Organizational culture is the mycelium in your garden.

October 19, 2020

Something I'm grateful for and lately missing, is the opportunity to grow a garden. 12 years of country living in rural Vermont, living close to a number of amazing gardeners, spoiled me. I received so much wisdom from neighbors walking by, observing my progress with discernment, and offering specific directions based on their observations. These ranged from how to space my plantings, to how to put the garden to sleep in the fall.

The most significant tip was not to till the soil before planting. Minimize disruption to the soil, and preserve the mycelium - the branching network of fungai that threads throughout the soil. Mycelium helps a garden by breaking down organic matter, keeping moisture in the soil, and helping to prevent erosion.

The first year of a garden has specific challenges, dependent on the type. The terrain matters - are you working in a field or garden boxes? The soil where I lived in Charlotte was clay plain - hard to work and relatively impermeable, so not good to plant in. Boxes were the best option for me, but the ground can be the better choice. Unless you live somewhere with perfect soil, you'll want to amend it - add compost for instance. You plant, care, and harvest. And then you put the garden to sleep for the winter, if you have winters.

When spring comes, you need to start things up again. The gardener has a choice about how much to disrupt the toil - till and turn over the rows, or minimize disruptions and only disturb what's needed to plant the new years' crops.

### GIVEN DATA

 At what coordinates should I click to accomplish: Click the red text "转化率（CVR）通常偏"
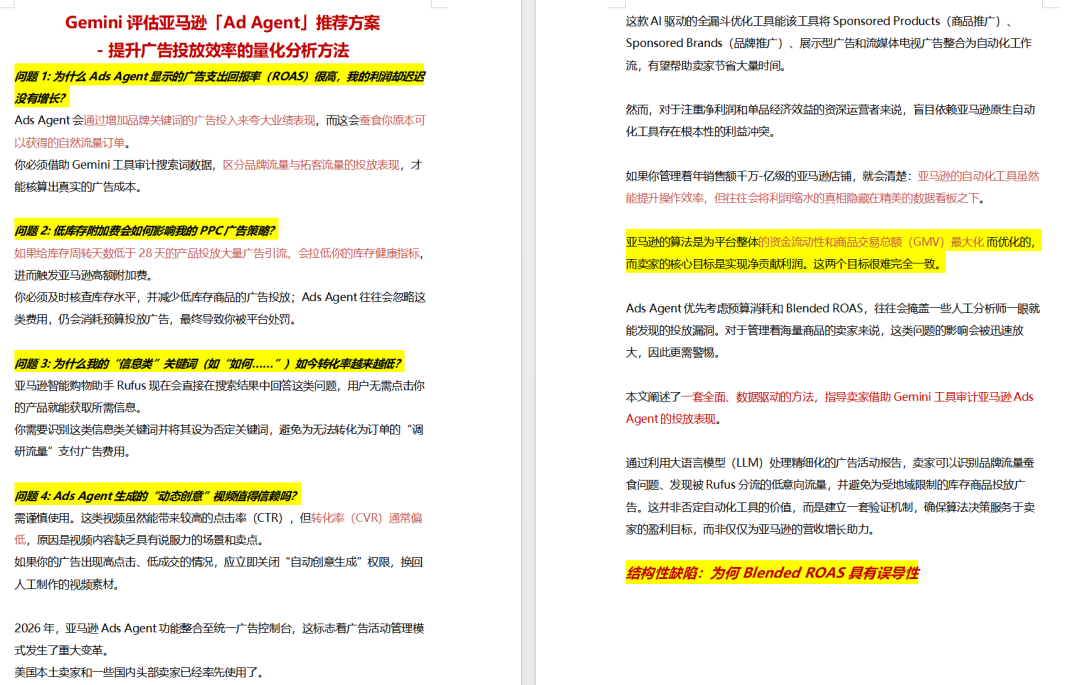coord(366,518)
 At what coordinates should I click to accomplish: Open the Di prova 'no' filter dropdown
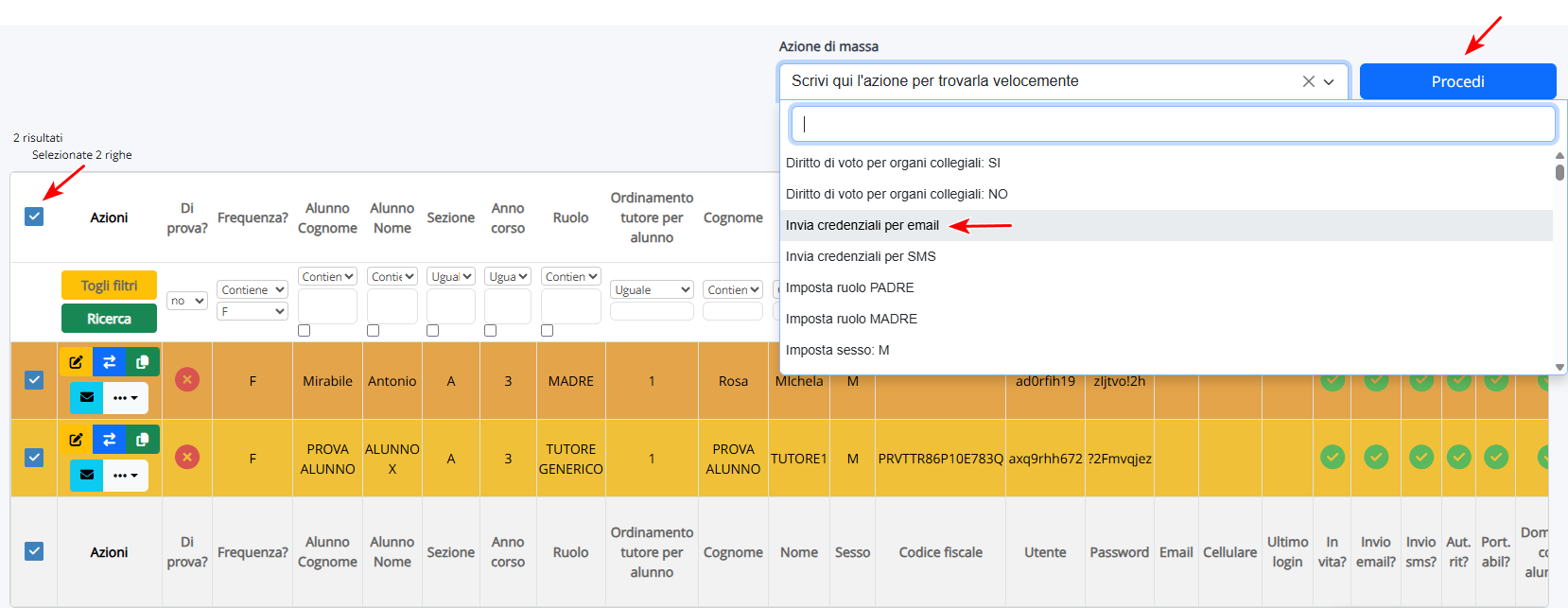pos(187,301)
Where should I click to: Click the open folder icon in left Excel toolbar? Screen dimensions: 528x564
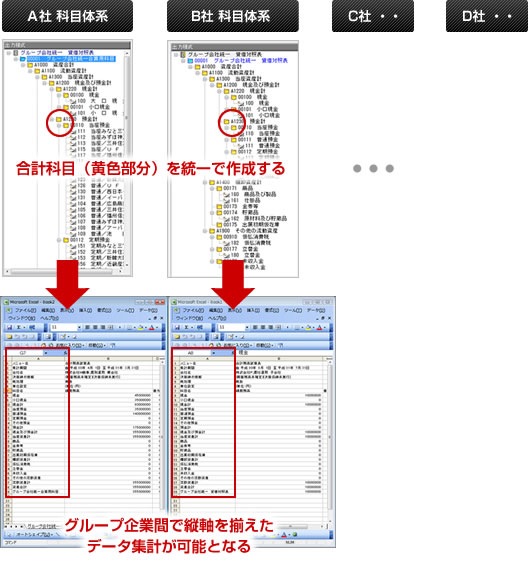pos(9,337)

==

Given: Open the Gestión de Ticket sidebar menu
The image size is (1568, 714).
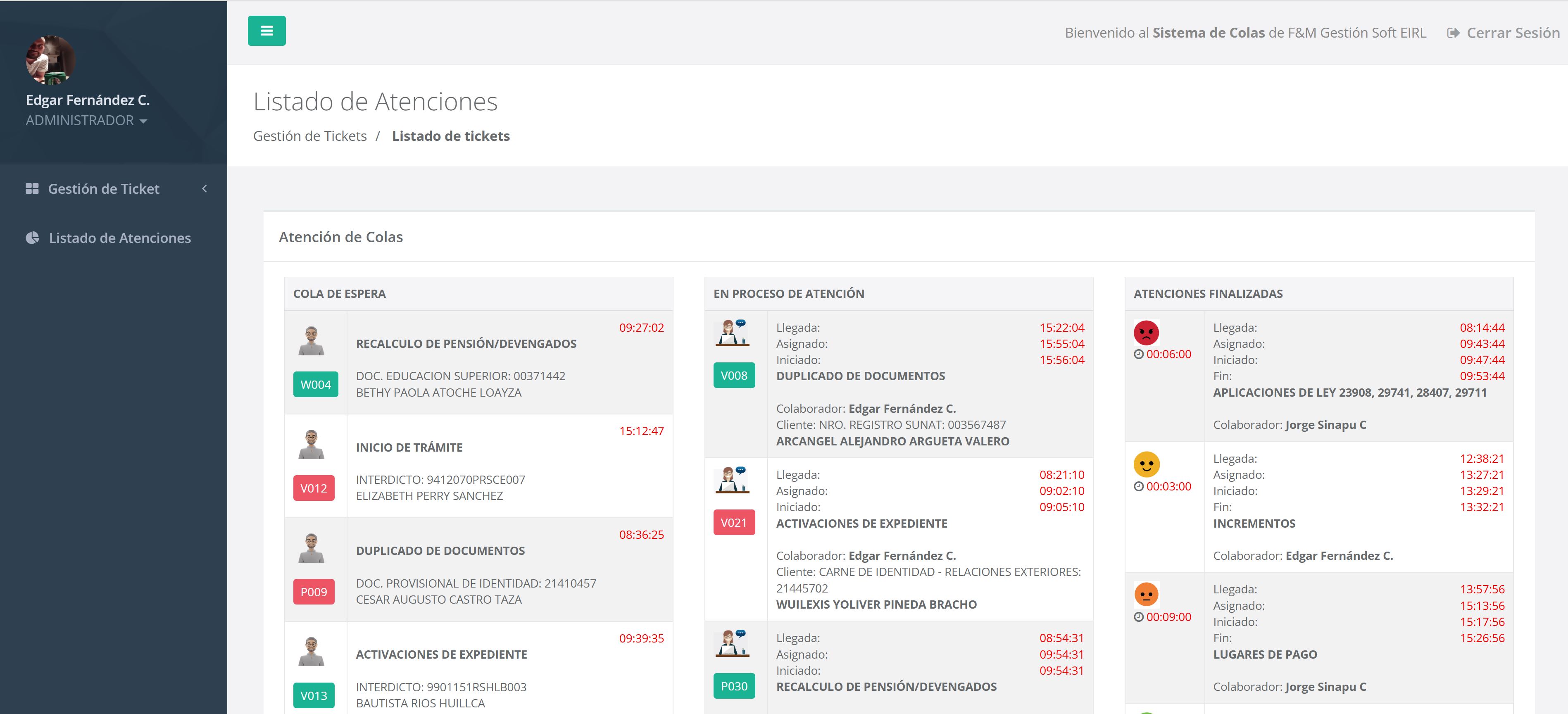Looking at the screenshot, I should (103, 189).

### YOUR OBJECTIVE
From the garden essay, extract word for word the part that opens with the words containing "The first year" and closes with "new years' crops.". The lines above aren't needed for this.

### RESPONSE
The first year of a garden has specific challenges, dependent on the type. The terrain matters - are you working in a field or garden boxes? The soil where I lived in Charlotte was clay plain - hard to work and relatively impermeable, so not good to plant in. Boxes were the best option for me, but the ground can be the better choice. Unless you live somewhere with perfect soil, you'll want to amend it - add compost for instance. You plant, care, and harvest. And then you put the garden to sleep for the winter, if you have winters.

When spring comes, you need to start things up again. The gardener has a choice about how much to disrupt the toil - till and turn over the rows, or minimize disruptions and only disturb what's needed to plant the new years' crops.